I might be misunderstanding the implications of this: :sweat_smile:
Ayaz Hafiz said:
i.e. don't allow the type to change after it's exported, all other types must unify to it exactly
it sounds like "all other types must unify to it exactly" means that there would be some scenario(s) where a type gets less polymorphic
like today it would be allowed to unify into a different type which later successfully unifies with other types, but instead it would refuse to unify into that other type, and therefore might have a type mismatch with other types later
but maybe I'm misunderstanding the implications there!
is there a case where a type gets imported from a module and doesn't become less, or equivalently, polymorphic?
i guess the crux of my point is that once you find a location of a recursionpointer in a type, you must decide whether that recursionpointer's location is allowed to change in the future or not.
if the type is unique in the sense that nothing else has unified with it, it's fine for it to change.
but if it's not unique (e.g. exported to another module), it cannot change without running into the bug here.
so finding some way to encode/enforce that would be the fix.
I'd love to try this out, and I'll actually have a week off after I get back from Milan, but I have no idea where to start with the implementation :laughing:
any suggestions for how to go about doing this?
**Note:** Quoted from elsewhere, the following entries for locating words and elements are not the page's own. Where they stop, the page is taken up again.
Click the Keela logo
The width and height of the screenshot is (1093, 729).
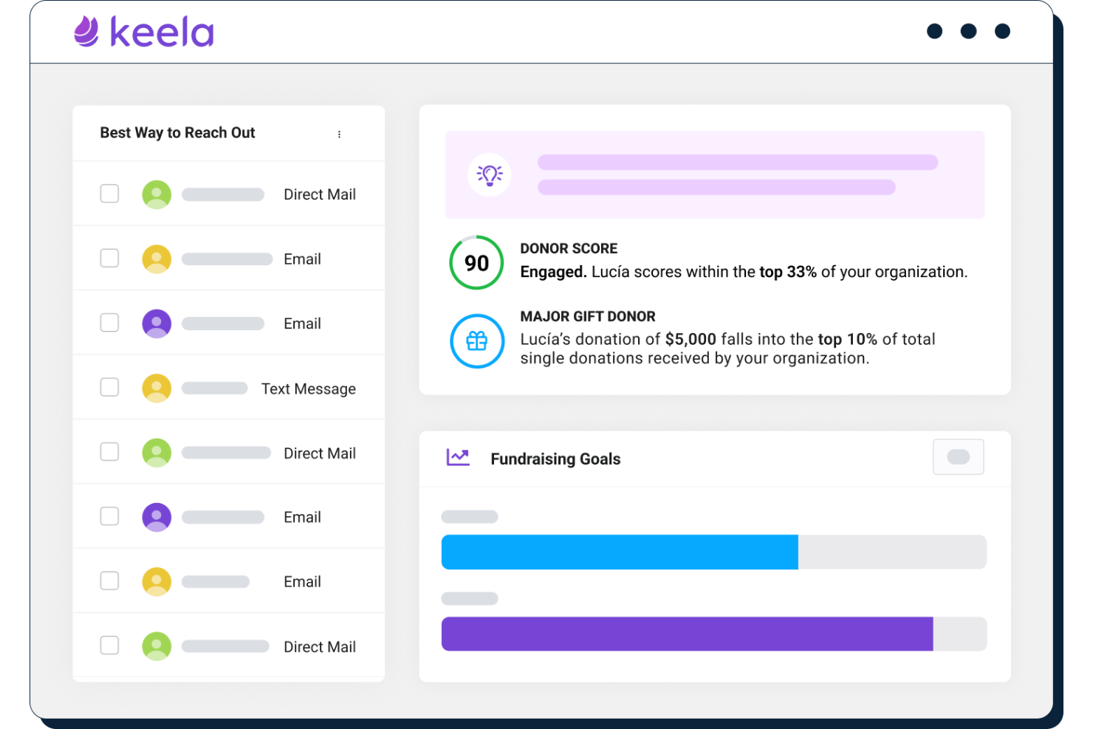tap(142, 32)
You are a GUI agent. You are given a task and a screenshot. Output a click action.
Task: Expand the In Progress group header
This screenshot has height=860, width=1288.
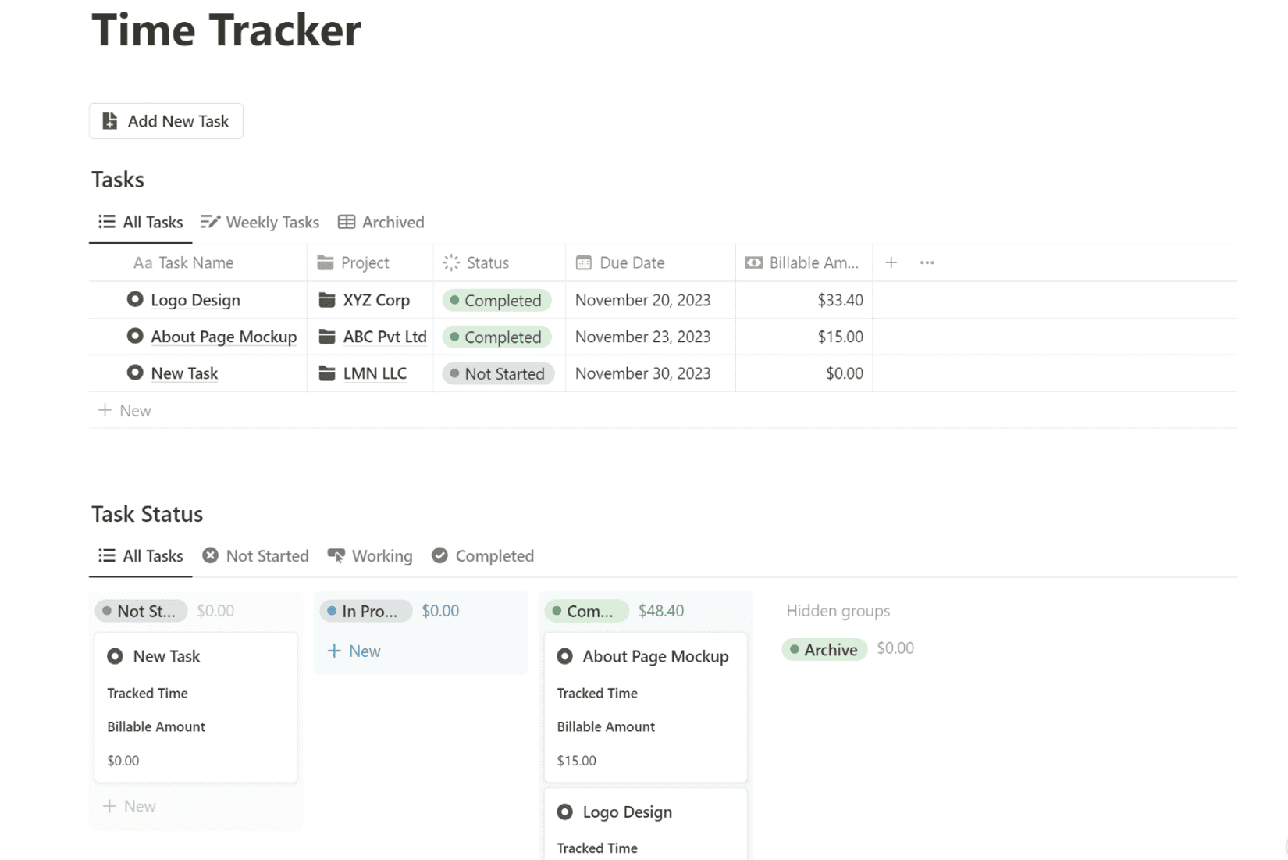[365, 611]
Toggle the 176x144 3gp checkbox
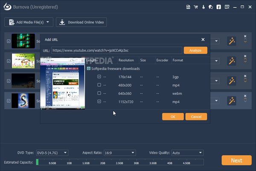The height and width of the screenshot is (171, 256). [99, 77]
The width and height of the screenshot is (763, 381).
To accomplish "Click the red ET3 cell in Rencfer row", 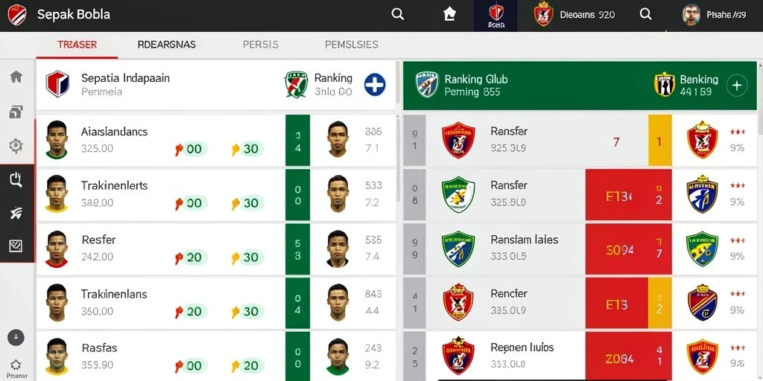I will click(616, 304).
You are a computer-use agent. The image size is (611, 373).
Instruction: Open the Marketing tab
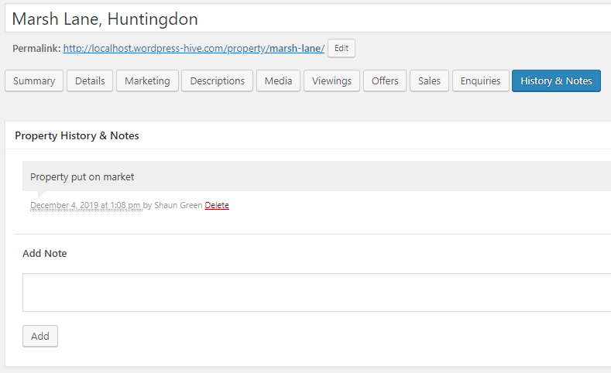point(147,81)
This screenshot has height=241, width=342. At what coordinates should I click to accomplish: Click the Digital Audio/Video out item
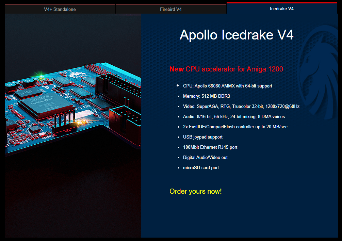tap(205, 158)
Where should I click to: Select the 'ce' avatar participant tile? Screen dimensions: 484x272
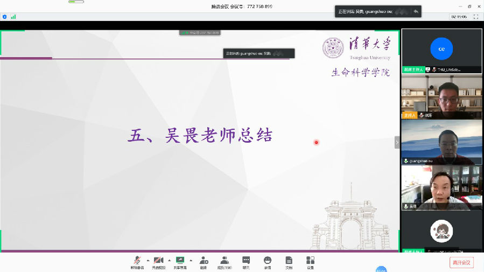click(x=441, y=49)

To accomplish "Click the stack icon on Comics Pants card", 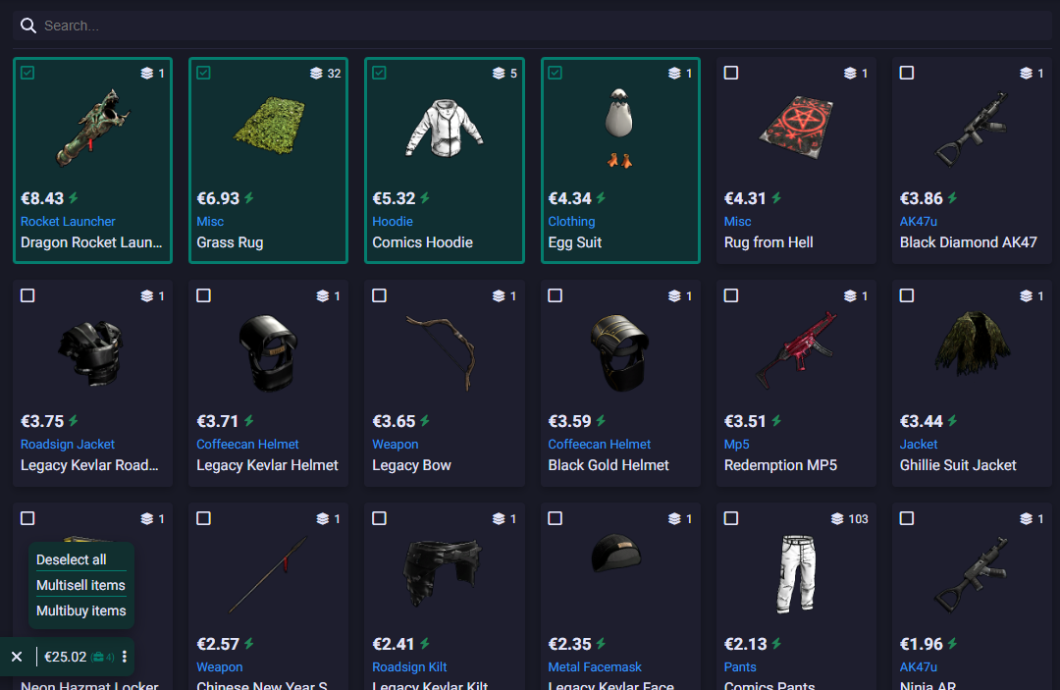I will click(837, 518).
yeah, so it's probably most useful to start here with the definitions of recursive types:
https://github.com/roc-lang/roc/blob/e500d664fdd5b79b004ec5be4614424557b67425/crates/compiler/types/src/subs.rs#L2362-L2366
and how fixpoint fixing works
im realizing though this may be hard more difficult than it might seem though
if there are two recursive types that are isomorphic but not equal, imported from two different modules into the same module M, then when we compare them in M, it may be impossible to reconcile them into the same type
yeah okay i don't know how to deal with that without breaking module isolation for typechecking, lol
or compiling all recursive types as boxed at every level
to put the problem concretely: suppose we have modules A and B both importing the definitions
F : [FromG G]
G : [G {lst : List F}]
# the unfurled representation of these types is
# F = [FromG [G {lst: List <1>}] as <1>
# G = [G {lst: List [FromG <2>]}] as <2>
# where <1>, <2> are recursion pointers
both expose val
where
# module A
val : F
val = FromG (G {lst: []})
# module B
val : G
val = G {lst: []}
now you import both in module C and do a comparison
A.val == (FromG B.val)
In C we are comparing
A.val : [FromG [G {lst: List <1>}] as <1>
to
(FromG B.val) : [FromG [G {lst: List [FromG <2>]}] as <2>]
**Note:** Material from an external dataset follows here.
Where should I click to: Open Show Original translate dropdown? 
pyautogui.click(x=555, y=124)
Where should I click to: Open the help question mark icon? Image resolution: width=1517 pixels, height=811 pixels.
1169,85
which typechecks because these types are clearly isomorphic. But their layouts are not the same. And we cannot change the type of either A.val
or B.val
to be equal to the other's type without also changing the types in module A
and B
, respectively.
ugh. if we break module isolation, incremental compilation will become very difficult in the future.
can we not make F
and G
structurally the same in the defining module?
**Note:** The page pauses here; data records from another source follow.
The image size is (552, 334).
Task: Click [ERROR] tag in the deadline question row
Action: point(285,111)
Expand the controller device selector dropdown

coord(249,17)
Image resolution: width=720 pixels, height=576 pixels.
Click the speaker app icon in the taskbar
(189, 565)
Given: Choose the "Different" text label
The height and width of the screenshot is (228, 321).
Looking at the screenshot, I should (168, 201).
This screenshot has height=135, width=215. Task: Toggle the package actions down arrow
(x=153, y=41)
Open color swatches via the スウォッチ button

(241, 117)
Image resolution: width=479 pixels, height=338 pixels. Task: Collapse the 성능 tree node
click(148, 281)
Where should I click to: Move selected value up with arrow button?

we could, but suppose it was instead
F : [FromG G_]
G_ : [G {lst : List F}]
F_ : [FromG G]
G : [G {lst : List F_}]
now F and G are not related in the defining module but [FromG G]
is still isomorphic to F
hmm yes
I'll run this by some ocaml people
also even in the earlier example F
and G
could be defined in distinct modules (with slight modifications), right?
yeah
because this is all about structural equality
yeah, exactly
the curse of structural recursion with unboxed compilation. maybe this is why everyone uses nominal types
Ayaz Hafiz said:
ugh. if we break module isolation, incremental compilation will become very difficult in the future.
is that necessarily true if this is the only way we break it?
for example, if what we cache is "these are the resolved type annotations, but they can be modified further later"
I guess we potentially have to load a lot more from disk if we need all the subs
i think the dependency graph becomes a mess, because it is no longer is DAG
If you had the graph A -> C <- B
, where C depends on both A and B as in the example above, a change in A now can force a change in B
hm true
ok crazy idea. recursive types must be nominal
this is potentially a can of worms, but probably worth considering
:thinking: what about "exposed types must be annotated" instead?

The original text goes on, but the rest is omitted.